*** Data supplied

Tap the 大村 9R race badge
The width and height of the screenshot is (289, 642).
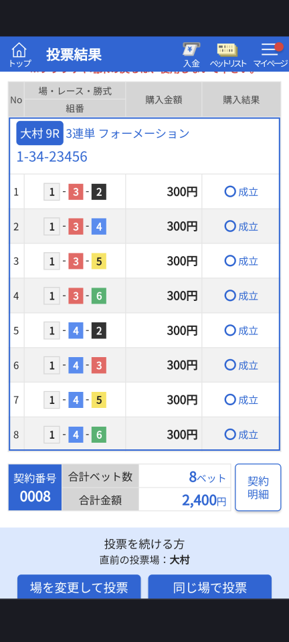point(39,134)
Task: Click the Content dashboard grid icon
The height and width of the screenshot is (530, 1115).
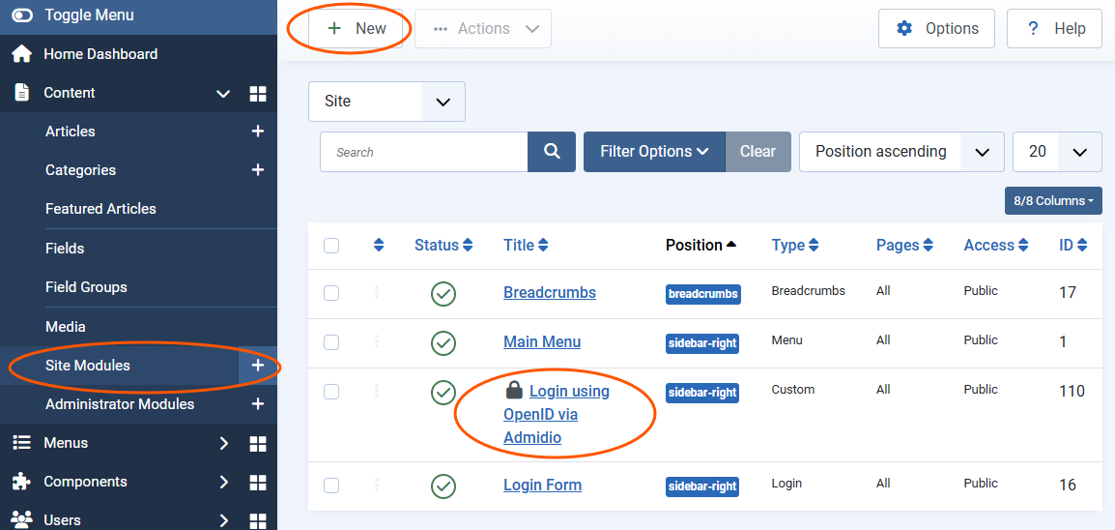Action: pos(258,94)
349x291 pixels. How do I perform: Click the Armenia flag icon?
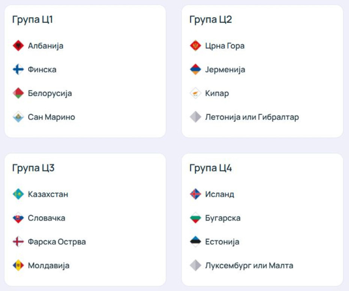[x=196, y=69]
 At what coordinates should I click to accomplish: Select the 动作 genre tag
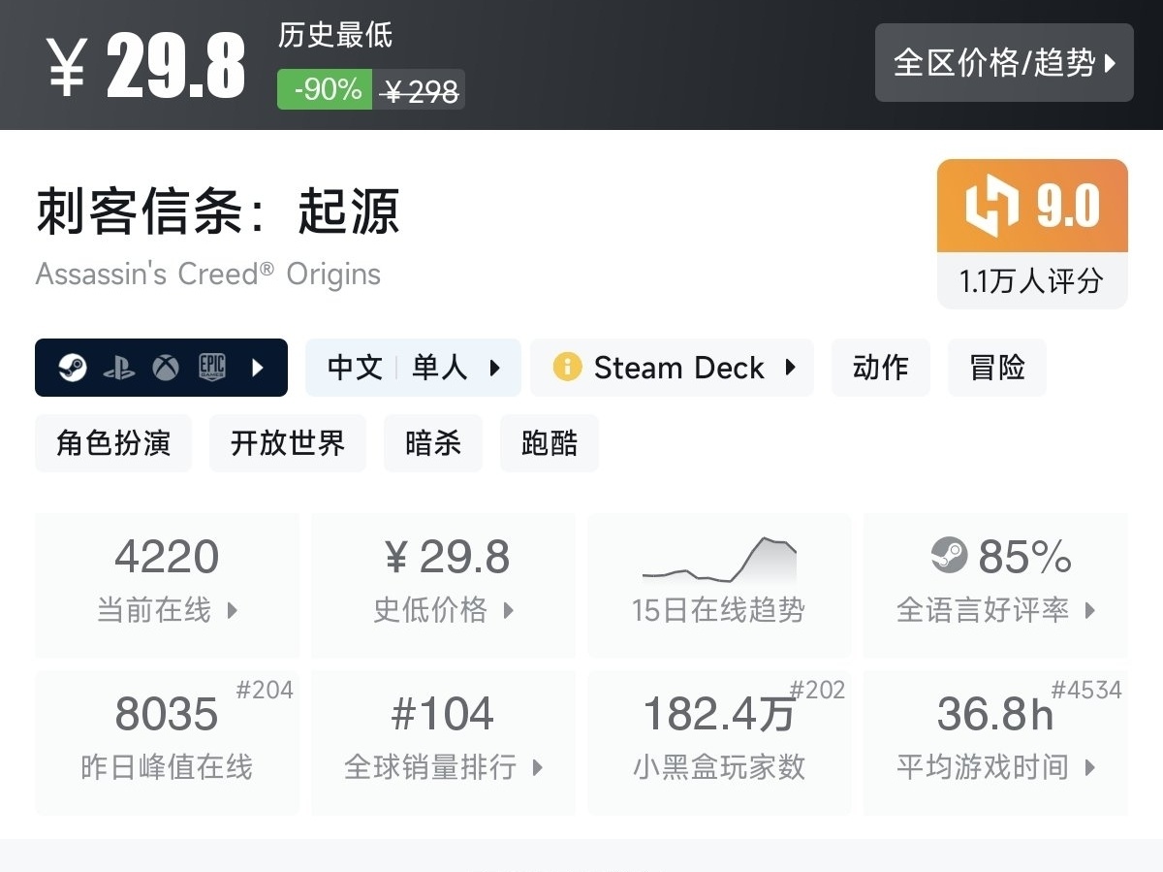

******

> _Work order_: Keep every word of the records exact as you write them out, but drop the pictures.

> _Result_:
Tap the 大村 9R race badge
The width and height of the screenshot is (289, 642).
point(39,134)
Task: Click the Content dashboard grid icon
The height and width of the screenshot is (530, 1115).
Action: pos(258,94)
349x291 pixels. How do I perform: Click the Armenia flag icon?
[x=196, y=69]
 At what coordinates should I click to accomplish: Select the 动作 genre tag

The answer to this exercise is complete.